| SOURCE |
President Ngo Dinh Diem, shaking hands with Eisenhower

President Ngo Dinh Diem, shaking hands with Eisenhower.  He would later be deposed in a coup d’etat.

It would take me many years to realize why this distinction would be so important to my father, why he would reach for those high-up-on-the-shelf Encyclopedias.  I never asked him.  We don’t really talk of such things.  It seems too morbid, too somber.  But I can guess.  And my guess is that it was because so many Coup D’etats had been the natural consequence of my father’s adult life—a life in a war zone that had come as a result of French Colonialism.  My father, a military man of more than modest rank, probably knew people who knew people for whom the Coup de Grace would have been the denouement of a Coup D’etat.  And a Coup D’etat probably meant the possibility of advancement—maybe demotion—or death.

| WRITTEN PROBLEM |
Carry the passage about the narrator's father and the coups d'état forward, beginning after its final sentence.

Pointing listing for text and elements
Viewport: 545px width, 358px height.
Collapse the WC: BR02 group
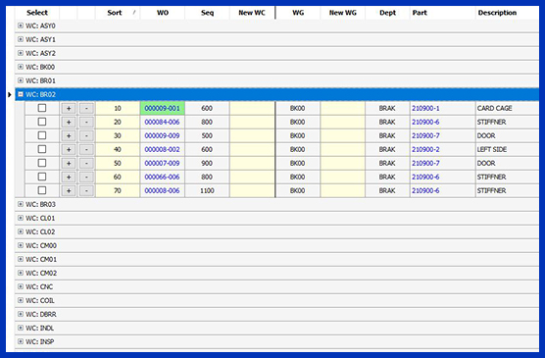[21, 94]
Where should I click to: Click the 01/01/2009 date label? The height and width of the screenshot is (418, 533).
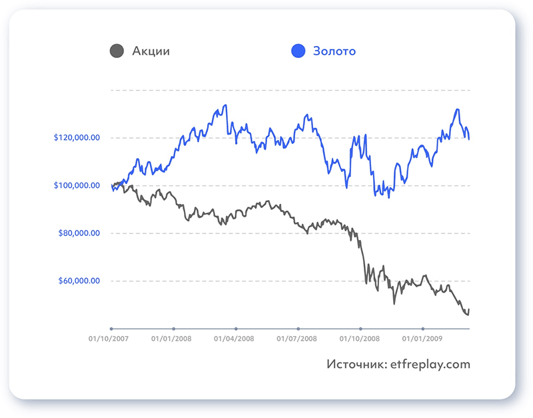(x=422, y=339)
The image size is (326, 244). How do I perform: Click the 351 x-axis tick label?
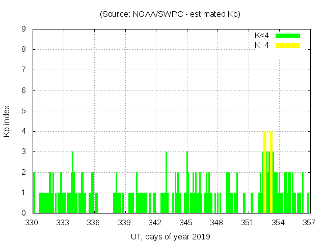click(248, 222)
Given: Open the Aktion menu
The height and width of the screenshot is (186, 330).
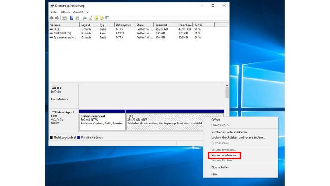Looking at the screenshot, I should tap(65, 12).
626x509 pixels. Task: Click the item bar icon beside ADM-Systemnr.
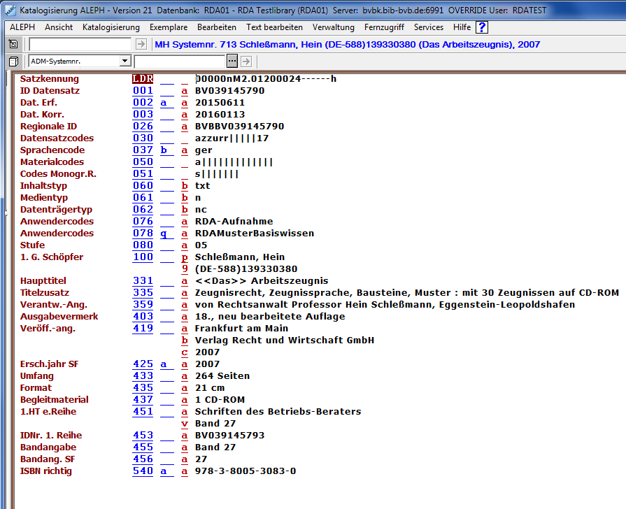point(13,62)
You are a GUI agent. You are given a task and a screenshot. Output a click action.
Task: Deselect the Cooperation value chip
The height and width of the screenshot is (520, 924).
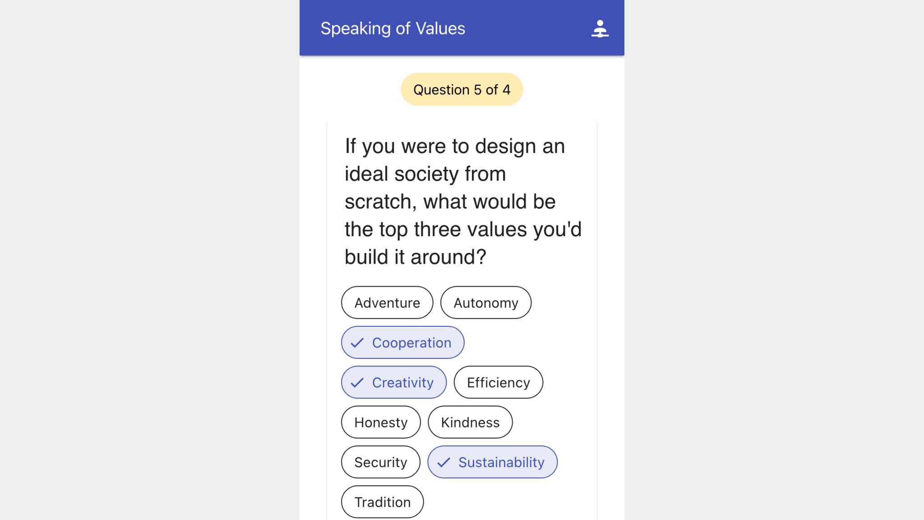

| REPLY TO THE EXERCISE |
The Coup de Grace upon the battlefield would have been a generosity—a bullet to the head that would relieve a friend or foe of his suffering.  My father did his military studies in the United States and trained in the graduate institution that produced all the great generals—Eisenhower, Petraeus, Powell.  And the first thing you see when you walked through my childhood home was his diploma—a diploma that signified that he had completed a course of study for which a Coup de Grace was an honorable thing and a Coup d’etat was a conceivable operation, the mechanics of which you studied in order to possibly one day enact it.  And so my father’s teaching me this basic lesson in the horrors of war—a lesson that he delivered with much patience and kindness—was also a tell of sorts:  a sign that the ghost of a life that he had left behind was still with him, even if he was a new man in a new world.  Even if in civilian life, he was just an accountant.

Is this a Coup de Grace?  Or is it an execution?

Is this a Coup de Grace? Or is it an execution?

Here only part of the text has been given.